The last numbered meeting of the Westminster Assembly, marked as “Session 1163”, met on this day, February 22d, 1649
. The Assembly was never officially dissolved. Finally the last pretense of a meeting occurred on March 25, 1652.
In his History of the Westminster Assembly, (1856), William Hetherington writes of those final days:—
“The business of the Assembly was now virtually at an end. The subjects brought before them by Parliament had been all fully discussed, and the result of their long and well-matured deliberations presented to both Houses, to be approved or rejected by the supreme civil power on its own responsibility. But the Parliament neither fully approved nor rejected the Assembly’s productions, nor yet issued an ordinance for a formal dissolution of that venerable body. Negotiations were still going on with the king; and in one of the papers which passed between his majesty and the Parliament, he signified his willingness to sanction the continuation of Presbyterian Church government for three years; and also, that the Assembly should continue to sit and deliberate, his majesty being allowed to nominate twenty Episcopalian divines to be added to it, for the purpose of having the whole subject of religion again formally debated. To this proposal the Parliament refused to consent; but it probably tended to prevent them from formally dissolving the Assembly, so long as there remained any shadow of hope that a pacific arrangement might be effected with his majesty.

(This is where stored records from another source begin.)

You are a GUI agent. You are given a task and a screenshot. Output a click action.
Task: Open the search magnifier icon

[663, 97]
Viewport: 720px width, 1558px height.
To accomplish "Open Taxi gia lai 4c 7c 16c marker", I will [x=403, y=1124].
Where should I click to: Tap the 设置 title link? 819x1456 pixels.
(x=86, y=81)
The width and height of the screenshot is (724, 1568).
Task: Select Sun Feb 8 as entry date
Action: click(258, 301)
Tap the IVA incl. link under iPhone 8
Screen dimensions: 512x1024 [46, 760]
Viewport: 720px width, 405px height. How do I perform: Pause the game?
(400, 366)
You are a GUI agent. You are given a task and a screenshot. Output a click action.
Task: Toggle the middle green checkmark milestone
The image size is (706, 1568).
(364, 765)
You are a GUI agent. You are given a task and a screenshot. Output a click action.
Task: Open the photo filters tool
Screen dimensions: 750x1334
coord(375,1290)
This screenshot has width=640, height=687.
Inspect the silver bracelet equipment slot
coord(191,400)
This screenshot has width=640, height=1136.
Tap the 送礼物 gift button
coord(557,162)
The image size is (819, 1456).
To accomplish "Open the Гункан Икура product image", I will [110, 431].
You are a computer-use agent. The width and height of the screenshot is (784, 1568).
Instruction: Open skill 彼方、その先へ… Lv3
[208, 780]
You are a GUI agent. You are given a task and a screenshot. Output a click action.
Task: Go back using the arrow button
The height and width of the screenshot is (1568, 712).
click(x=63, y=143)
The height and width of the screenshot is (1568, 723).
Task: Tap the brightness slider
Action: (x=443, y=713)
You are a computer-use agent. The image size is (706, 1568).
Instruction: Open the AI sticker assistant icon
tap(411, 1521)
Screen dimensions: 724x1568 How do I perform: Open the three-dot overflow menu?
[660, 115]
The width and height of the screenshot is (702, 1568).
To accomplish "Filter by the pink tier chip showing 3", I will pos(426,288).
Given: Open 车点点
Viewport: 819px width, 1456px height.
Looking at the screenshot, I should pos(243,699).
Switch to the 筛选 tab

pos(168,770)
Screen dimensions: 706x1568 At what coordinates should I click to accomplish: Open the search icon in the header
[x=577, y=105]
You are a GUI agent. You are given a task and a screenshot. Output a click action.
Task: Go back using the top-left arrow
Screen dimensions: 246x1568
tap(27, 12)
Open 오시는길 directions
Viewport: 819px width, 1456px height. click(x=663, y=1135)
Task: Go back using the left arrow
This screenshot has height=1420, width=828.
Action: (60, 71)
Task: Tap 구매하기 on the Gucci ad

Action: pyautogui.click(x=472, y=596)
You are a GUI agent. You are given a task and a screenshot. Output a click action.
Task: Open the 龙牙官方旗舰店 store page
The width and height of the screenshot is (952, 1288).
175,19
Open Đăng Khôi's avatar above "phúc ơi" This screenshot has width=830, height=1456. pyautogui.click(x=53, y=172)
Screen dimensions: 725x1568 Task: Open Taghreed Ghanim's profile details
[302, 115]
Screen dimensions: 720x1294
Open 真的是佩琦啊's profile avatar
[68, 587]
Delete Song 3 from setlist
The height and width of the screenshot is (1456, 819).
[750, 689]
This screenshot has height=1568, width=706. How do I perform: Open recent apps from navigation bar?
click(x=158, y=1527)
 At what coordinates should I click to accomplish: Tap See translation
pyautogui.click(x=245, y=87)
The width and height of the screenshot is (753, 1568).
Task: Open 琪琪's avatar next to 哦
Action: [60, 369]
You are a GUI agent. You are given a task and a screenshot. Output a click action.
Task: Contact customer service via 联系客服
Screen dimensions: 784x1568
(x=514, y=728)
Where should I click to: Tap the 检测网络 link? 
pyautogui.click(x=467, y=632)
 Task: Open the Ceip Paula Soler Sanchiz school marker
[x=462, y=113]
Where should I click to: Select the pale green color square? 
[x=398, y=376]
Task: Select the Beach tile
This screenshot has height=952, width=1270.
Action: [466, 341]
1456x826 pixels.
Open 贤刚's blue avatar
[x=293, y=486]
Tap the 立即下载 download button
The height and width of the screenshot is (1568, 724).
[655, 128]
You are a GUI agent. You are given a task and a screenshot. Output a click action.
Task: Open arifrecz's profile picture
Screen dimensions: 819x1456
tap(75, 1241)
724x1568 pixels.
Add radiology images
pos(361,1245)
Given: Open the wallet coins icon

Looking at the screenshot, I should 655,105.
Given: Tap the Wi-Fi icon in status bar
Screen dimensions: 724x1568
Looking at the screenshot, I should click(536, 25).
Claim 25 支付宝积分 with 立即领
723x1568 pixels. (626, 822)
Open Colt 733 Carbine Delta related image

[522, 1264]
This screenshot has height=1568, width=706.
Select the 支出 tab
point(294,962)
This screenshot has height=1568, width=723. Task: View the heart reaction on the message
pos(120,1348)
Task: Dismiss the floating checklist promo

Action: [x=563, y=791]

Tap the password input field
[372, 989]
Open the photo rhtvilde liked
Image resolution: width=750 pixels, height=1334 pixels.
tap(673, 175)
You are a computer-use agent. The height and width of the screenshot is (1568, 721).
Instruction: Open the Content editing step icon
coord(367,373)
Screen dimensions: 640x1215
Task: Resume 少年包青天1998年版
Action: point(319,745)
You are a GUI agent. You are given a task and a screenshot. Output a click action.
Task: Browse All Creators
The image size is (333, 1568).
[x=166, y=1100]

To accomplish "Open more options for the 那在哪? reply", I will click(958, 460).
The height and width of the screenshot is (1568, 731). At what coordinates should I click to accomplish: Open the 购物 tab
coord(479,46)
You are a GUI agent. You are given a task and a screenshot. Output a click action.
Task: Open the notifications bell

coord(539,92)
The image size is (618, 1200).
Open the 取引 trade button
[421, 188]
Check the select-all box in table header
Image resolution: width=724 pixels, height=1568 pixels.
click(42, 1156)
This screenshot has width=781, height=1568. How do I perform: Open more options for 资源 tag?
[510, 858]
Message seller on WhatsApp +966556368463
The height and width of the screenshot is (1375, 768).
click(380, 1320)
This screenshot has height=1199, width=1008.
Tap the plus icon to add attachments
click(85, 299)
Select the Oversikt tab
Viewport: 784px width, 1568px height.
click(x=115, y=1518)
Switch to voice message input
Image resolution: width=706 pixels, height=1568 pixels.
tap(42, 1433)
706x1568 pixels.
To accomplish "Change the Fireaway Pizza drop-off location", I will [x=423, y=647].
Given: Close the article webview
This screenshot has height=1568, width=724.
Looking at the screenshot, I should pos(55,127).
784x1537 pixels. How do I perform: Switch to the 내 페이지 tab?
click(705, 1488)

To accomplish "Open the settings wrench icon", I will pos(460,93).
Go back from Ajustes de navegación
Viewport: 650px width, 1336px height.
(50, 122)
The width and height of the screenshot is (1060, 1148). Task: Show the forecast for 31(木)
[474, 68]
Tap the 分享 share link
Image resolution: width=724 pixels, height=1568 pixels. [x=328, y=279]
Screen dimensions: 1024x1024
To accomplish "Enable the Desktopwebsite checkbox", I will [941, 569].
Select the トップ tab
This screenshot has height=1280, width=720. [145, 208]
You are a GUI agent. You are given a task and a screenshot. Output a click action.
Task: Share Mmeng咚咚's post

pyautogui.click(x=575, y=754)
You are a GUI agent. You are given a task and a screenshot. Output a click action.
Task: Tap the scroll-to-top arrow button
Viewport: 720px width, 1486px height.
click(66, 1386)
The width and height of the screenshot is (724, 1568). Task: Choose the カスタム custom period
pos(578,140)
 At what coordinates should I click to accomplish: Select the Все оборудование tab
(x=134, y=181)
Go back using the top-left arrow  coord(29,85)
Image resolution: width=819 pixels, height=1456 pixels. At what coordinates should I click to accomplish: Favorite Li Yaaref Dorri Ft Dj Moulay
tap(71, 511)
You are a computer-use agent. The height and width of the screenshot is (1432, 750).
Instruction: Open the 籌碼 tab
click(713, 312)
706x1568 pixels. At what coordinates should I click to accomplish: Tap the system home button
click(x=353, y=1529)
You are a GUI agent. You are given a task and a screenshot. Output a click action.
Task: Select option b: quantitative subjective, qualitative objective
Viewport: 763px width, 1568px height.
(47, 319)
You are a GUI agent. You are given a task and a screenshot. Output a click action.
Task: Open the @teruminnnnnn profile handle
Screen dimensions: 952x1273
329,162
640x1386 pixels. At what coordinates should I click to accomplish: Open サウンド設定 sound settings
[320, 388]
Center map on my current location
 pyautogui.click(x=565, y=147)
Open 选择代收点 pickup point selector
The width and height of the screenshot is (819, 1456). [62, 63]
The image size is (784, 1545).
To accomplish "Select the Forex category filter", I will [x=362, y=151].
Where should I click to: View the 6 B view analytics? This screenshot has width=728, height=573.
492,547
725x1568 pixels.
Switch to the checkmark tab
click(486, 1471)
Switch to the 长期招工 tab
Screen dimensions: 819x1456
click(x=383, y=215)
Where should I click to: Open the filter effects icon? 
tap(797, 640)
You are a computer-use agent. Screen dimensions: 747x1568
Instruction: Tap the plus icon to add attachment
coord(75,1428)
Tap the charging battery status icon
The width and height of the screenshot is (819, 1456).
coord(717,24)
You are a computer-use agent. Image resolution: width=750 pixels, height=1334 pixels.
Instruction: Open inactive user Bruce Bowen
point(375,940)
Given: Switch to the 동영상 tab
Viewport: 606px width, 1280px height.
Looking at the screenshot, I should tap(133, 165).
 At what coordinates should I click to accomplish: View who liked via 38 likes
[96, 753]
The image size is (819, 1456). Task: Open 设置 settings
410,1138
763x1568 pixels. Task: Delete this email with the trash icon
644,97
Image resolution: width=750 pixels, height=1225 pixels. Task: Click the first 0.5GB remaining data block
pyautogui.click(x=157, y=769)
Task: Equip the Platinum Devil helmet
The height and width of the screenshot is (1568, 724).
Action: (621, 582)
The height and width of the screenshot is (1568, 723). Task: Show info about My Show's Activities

In the meantime many members of the Assembly, especially those from the country, returned to their own homes and ordinary duties; and those who remained in London were chiefly engaged in the examination of such ministers as presented themselves for ordination, or induction into vacant charges. They continued to maintain their formal existence till the 22d of February 1649, about three weeks after the king’s decapitation, having sat five years, six months, and twenty-two days; in which time they had held one thousand one hundred and sixty-three sessions. They were then changed into a committee for conducting the trial and examination of ministers, and continued to hold meetings for this purpose every Thursday morning till the 25th of March 1652, when Oliver Cromwell having forcible dissolved the Long Parliament, by whose authority the Assembly had been at first called together, that committee also broke up, and separated without any formal dissolution, and as a matter of necessity.
Words to Live By:
Having served its purpose, the Westminster Assembly at last closed its sessions. All good things must eventually come to an end. Ministries wax and wane. Lives come to an end. It is part of the human condition, given our fallen, sinful nature. It is part of the curse of sin. But it will not be so in heaven, when we are changed from corruptible to incorruptible. Then not just our existence, but our very reason for existence and our purpose in life will be eternal, for we will, without sin, perfectly worship and serve the one eternal Lord God.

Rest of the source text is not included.